## EXERCISE REQUIREMENTS
An exact copy of the entries is needed, with every line included.

## Saved data entries
################

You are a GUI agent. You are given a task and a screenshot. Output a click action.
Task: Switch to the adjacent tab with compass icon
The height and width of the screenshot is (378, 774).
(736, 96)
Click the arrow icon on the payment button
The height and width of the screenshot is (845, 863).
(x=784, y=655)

################

## OUTPUT OF THE TASK
You are a GUI agent. You are given a task and a screenshot. Output a click action.
Task: Switch to the adjacent tab with compass icon
The height and width of the screenshot is (378, 774).
(736, 96)
Click the arrow icon on the payment button
The height and width of the screenshot is (845, 863).
(x=784, y=655)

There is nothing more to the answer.